The information was dispersed in compliance with the federal Campus Sex Crimes Prevention Act, which amended federal education laws, according the U.S. Department of Education website. Under the amendment, institutions of higher education are required to inform the campus community about where they can find information about registered sex offenders. Students who use this information to injure, harass or commit a crime against anyone are subject to criminal prosecution, according to the New York State Division of Criminal Justice Services (DCJS) website.
University Police Chief Cynthia Adam said it is very rare that sex offenders apply to Oswego State. When a sex offender enrolls at a university, both the sex offender and the DCJS must inform the university police about their crime, she said. After that, information on the sex offender’s enrollment must be made available to students and faculty.
Adam said that this can sometimes take a while because the DCJS deals with thousands of sex offenders. Janine Kava, the deputy director of public information for the New York State DCJS said in an email that there are 33,137 registered sex offenders on the state’s Sex Offender Registry as of Nov. 14.
The university police handles the situation once the notification is received from the DCJS.
“With any new bureaucratic process, it takes a while to get everything smoothed out,” Adam said. “Our school is trying to comply with the spirit of the law.”
Adam said that over the past 30 years, these laws have brought a greater awareness to people about potential dangers in their community.
People are becoming more privy to information that could safeguard them down the road.
“[The laws] exist to protect us citizens,” she said. “You should have a right to know who your neighbors are.”
This information is even more readily available with the recent advent of the Sex Offender Locator Application on Facebook. The application is available through the New York State Public Safety Page. Kava said that the application appeals to a whole new audience of people in a way that they are familiar with. As Facebook becoming increasingly mainstream, Kava said it made sense to use this medium.
“Information and knowledge are power,” Kava said. “It’s just one more thing people can do to keep themselves safe.”
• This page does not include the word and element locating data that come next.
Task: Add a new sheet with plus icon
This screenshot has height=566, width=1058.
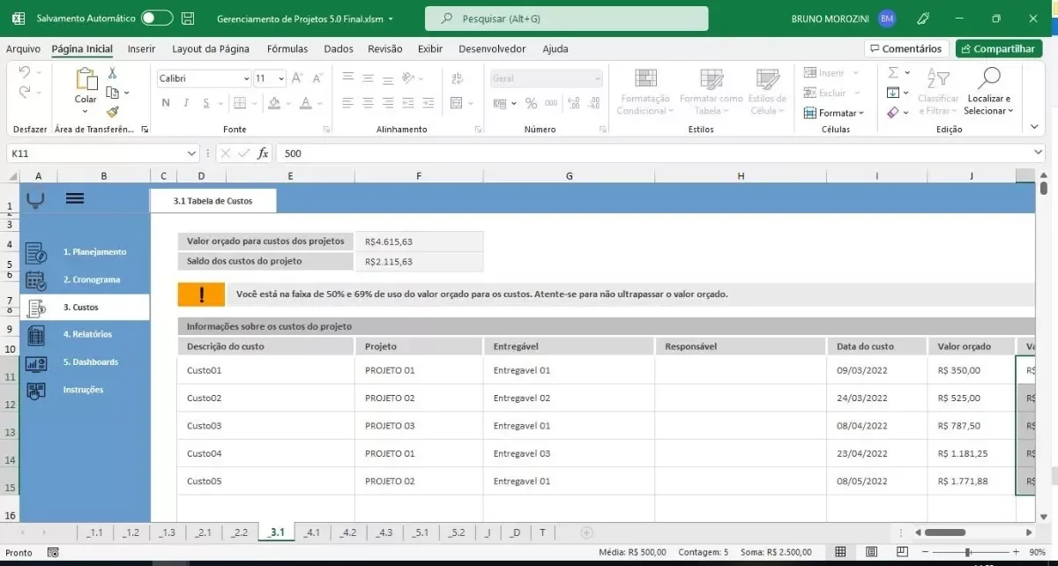Action: [x=586, y=532]
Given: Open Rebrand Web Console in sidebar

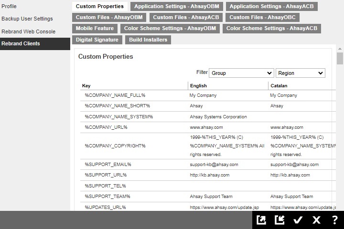Looking at the screenshot, I should pyautogui.click(x=28, y=31).
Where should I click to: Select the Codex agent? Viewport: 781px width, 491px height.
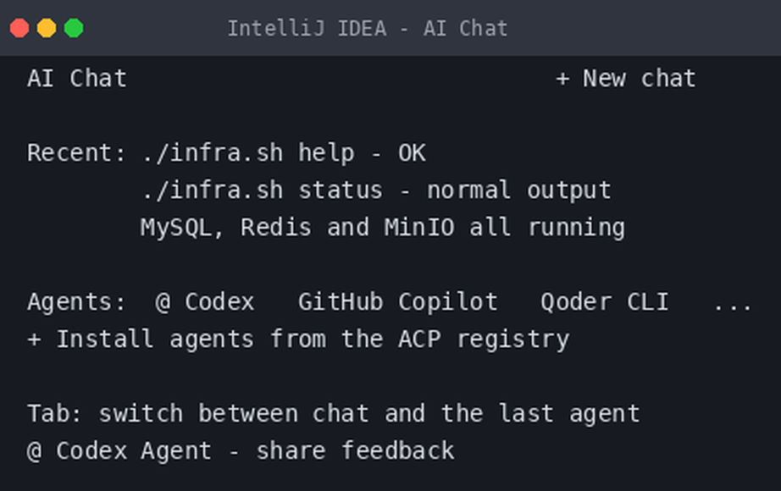(205, 302)
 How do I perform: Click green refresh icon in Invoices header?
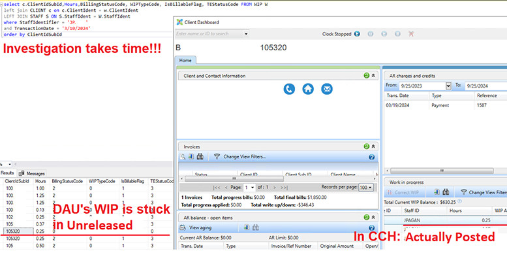coord(366,146)
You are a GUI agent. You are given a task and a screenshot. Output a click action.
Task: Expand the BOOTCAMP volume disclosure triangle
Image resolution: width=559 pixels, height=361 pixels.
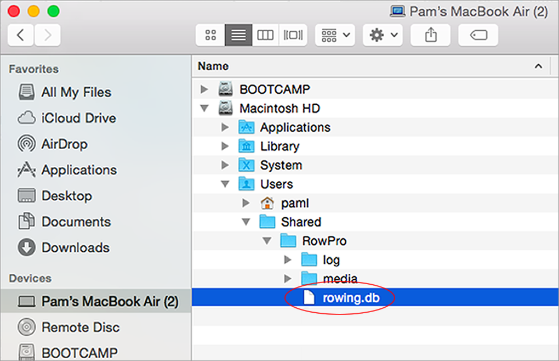pos(204,89)
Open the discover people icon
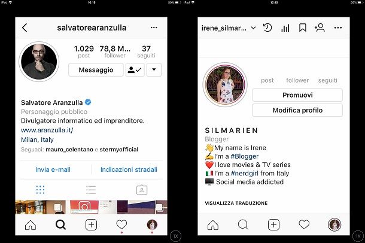This screenshot has height=243, width=365. (x=320, y=28)
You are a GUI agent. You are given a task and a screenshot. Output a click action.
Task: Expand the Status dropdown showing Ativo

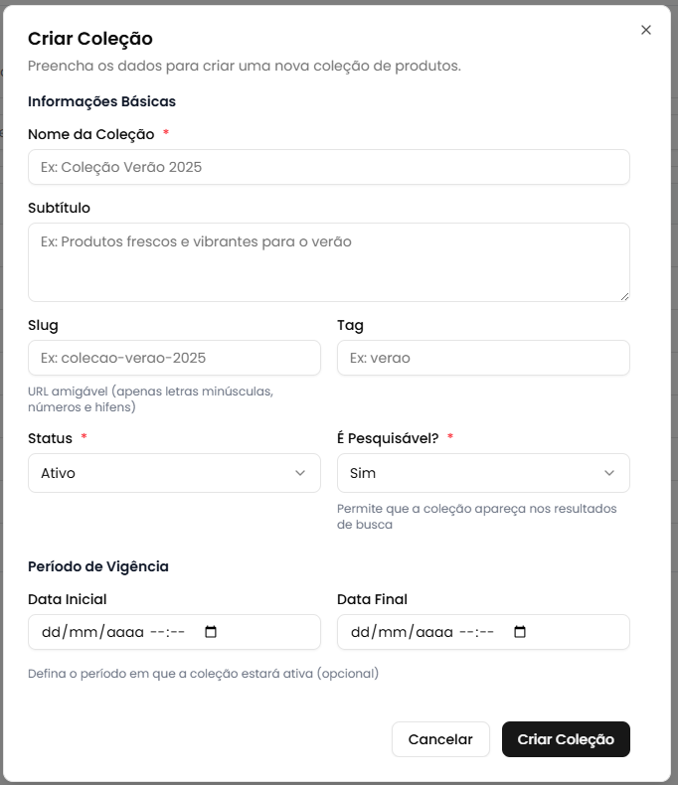[x=174, y=473]
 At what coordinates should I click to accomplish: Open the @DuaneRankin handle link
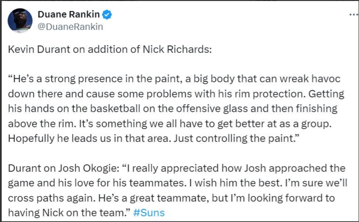pos(70,27)
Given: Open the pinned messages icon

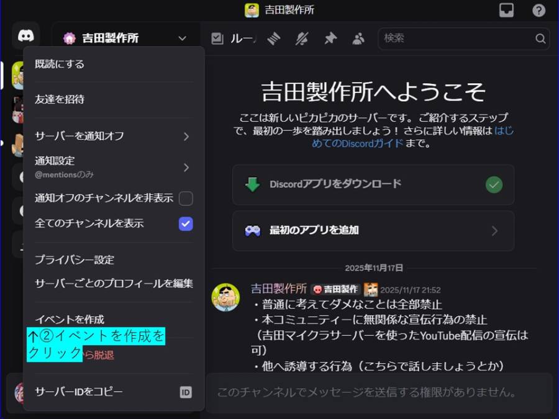Looking at the screenshot, I should coord(330,38).
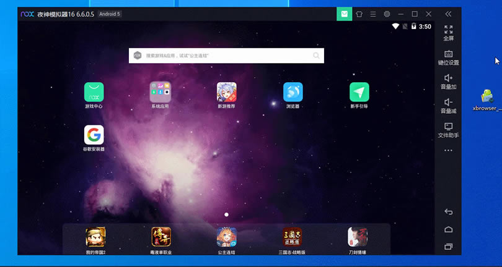
Task: Launch the 谷歌安装器 app
Action: pos(94,135)
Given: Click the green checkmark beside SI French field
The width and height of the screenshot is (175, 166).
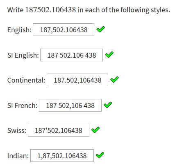Looking at the screenshot, I should tap(108, 105).
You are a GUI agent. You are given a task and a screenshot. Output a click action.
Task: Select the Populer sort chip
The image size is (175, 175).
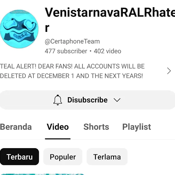63,157
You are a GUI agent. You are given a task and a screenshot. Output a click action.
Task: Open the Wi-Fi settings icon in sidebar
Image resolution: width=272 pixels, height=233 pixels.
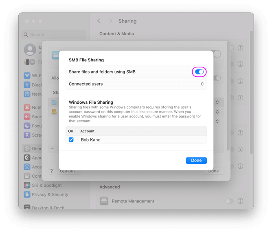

Despite the availability of information provided by the laws and the email that was sent out, students are not at ease with the revelation. Tommy Powell, an Oswego State student, said that he was shocked when he found out that he had two classes with Patane.
“I wish I had just a little more knowledge than an email saying this guy is a sex offender,” Powell said.
This information could be important to himself and the people around him, he added. When the email was initially sent out, a couple of girls in one of Powell’s classes were uneasy and uncomfortable, he said. Apart from that, everyone was just trying to focus on schooling.
“Once you have a [sex offending] label for level two or three, it stays with you for life,” Adam said. “It does make your movements in society very transparent.”